— Exercise details —
Reproduce the lines from the one containing "1279x720 pixels." through the end of the items, inclusive, substituting "directory" for "folder" and leaving everything else unchanged.

— Stored records —

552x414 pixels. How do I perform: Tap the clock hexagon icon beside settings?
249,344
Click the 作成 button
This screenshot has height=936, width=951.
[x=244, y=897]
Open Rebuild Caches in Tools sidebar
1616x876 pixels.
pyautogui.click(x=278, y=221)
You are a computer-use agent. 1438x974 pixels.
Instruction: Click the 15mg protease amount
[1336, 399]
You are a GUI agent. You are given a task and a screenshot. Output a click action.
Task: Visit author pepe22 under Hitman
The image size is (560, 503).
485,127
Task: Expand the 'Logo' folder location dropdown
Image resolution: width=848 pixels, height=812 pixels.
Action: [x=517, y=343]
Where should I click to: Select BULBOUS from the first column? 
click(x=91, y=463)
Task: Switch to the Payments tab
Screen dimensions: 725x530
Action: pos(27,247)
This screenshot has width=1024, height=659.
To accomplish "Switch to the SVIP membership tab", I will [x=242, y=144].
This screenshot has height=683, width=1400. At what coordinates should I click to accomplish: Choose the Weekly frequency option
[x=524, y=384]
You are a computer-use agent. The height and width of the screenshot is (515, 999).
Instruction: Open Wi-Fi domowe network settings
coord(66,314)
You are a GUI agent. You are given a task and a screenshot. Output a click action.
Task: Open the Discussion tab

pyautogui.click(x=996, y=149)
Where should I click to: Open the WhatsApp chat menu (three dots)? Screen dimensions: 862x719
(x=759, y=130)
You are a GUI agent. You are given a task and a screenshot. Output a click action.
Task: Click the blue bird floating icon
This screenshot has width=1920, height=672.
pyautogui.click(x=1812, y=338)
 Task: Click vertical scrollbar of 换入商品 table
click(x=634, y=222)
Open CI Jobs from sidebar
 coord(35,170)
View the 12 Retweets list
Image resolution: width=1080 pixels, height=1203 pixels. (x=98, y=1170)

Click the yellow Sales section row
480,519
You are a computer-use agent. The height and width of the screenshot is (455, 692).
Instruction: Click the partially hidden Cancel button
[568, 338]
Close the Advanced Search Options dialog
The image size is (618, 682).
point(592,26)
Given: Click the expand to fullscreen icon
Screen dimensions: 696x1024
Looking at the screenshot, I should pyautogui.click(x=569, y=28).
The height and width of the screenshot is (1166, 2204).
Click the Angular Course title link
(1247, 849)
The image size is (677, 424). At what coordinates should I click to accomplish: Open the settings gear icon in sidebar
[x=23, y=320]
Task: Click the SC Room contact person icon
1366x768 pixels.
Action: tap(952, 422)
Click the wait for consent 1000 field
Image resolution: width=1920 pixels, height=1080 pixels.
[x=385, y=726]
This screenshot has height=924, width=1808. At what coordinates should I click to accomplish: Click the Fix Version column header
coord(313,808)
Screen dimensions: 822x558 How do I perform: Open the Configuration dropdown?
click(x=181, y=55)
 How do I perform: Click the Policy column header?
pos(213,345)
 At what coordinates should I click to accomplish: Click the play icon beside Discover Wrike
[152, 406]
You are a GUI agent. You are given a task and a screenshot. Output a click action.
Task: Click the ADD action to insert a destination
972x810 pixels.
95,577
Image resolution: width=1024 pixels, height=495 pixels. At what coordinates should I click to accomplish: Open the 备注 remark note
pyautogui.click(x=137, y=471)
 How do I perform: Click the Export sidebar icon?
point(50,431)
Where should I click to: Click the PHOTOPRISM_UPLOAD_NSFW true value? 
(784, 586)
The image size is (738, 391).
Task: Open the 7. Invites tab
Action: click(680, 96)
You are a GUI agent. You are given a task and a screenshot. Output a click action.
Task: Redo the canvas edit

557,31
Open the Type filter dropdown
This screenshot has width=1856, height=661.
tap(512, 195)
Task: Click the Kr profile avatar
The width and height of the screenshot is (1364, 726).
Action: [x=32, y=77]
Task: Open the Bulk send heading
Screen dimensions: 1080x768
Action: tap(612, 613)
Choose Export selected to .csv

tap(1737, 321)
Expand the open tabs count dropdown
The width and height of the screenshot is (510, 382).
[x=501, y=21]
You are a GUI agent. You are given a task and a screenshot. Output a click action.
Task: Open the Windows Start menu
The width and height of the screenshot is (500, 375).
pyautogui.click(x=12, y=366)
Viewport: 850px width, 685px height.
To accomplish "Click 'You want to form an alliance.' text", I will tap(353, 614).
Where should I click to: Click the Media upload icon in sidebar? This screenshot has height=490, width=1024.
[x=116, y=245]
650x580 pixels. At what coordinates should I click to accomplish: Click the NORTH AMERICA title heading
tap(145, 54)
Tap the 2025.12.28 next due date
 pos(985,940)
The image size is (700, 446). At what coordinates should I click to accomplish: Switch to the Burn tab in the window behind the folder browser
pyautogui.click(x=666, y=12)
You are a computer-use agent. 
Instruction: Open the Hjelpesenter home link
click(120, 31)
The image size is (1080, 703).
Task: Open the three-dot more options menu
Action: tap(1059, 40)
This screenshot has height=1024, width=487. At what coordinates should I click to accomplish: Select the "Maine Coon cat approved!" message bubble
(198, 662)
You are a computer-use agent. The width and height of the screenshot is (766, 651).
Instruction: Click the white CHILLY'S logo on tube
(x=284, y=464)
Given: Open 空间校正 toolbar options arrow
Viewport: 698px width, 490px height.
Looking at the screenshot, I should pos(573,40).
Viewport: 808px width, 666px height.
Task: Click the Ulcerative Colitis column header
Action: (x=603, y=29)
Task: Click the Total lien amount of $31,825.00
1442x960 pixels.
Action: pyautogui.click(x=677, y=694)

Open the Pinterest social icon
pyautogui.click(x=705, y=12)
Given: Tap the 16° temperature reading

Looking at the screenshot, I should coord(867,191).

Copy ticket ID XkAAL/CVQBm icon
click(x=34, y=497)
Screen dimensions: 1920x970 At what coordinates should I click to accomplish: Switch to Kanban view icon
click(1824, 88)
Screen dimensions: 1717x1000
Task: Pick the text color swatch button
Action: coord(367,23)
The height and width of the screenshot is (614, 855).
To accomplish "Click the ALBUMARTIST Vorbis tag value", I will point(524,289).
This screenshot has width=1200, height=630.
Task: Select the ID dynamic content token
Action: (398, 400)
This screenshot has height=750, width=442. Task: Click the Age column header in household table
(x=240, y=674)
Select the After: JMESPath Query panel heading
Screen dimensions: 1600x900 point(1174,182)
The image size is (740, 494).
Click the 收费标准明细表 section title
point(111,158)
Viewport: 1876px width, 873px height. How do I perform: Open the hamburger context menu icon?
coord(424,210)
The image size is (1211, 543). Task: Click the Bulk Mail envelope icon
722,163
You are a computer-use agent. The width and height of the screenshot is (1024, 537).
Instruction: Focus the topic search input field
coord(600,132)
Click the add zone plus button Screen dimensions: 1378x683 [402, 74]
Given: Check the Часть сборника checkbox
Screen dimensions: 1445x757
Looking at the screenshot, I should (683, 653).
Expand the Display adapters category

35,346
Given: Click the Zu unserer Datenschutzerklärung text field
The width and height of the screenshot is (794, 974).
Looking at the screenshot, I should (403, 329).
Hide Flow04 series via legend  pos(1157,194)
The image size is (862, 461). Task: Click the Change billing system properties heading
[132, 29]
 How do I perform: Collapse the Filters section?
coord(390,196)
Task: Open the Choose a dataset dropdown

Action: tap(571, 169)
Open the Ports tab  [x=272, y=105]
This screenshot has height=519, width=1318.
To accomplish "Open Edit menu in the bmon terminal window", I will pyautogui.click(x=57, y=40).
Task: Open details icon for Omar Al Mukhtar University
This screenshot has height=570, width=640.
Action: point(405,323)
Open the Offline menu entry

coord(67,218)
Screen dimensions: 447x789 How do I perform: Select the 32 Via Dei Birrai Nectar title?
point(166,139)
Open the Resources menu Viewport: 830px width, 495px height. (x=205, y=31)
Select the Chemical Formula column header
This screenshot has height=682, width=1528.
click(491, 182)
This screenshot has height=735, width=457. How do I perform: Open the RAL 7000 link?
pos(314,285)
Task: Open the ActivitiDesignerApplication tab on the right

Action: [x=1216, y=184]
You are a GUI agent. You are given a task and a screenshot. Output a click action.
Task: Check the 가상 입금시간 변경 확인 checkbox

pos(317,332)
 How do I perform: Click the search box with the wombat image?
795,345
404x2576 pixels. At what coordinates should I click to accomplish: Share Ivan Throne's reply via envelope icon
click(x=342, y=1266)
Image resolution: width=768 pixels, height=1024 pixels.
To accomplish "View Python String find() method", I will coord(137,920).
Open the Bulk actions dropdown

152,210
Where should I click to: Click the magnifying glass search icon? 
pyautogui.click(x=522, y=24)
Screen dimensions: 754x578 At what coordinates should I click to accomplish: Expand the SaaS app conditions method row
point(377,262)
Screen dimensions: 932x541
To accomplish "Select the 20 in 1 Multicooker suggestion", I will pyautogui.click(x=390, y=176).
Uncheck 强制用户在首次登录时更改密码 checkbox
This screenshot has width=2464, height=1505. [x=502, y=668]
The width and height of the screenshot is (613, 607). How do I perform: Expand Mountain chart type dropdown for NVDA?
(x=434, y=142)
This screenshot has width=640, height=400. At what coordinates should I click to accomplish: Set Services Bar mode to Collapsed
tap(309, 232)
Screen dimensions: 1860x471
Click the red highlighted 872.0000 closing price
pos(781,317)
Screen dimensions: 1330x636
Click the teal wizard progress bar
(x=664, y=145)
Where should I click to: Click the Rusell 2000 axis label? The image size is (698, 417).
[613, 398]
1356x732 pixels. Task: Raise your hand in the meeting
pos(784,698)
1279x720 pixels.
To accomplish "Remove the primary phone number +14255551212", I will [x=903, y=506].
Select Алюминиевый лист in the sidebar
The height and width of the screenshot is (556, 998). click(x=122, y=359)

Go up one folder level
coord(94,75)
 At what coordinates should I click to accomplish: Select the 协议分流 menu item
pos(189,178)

— Task output —
1279x720 pixels.
To accomplish "Remove the primary phone number +14255551212", I will [x=903, y=506].
Select Алюминиевый лист in the sidebar
The height and width of the screenshot is (556, 998). click(x=122, y=359)

Go up one directory level
coord(94,75)
 At what coordinates should I click to accomplish: Select the 协议分流 menu item
pos(189,178)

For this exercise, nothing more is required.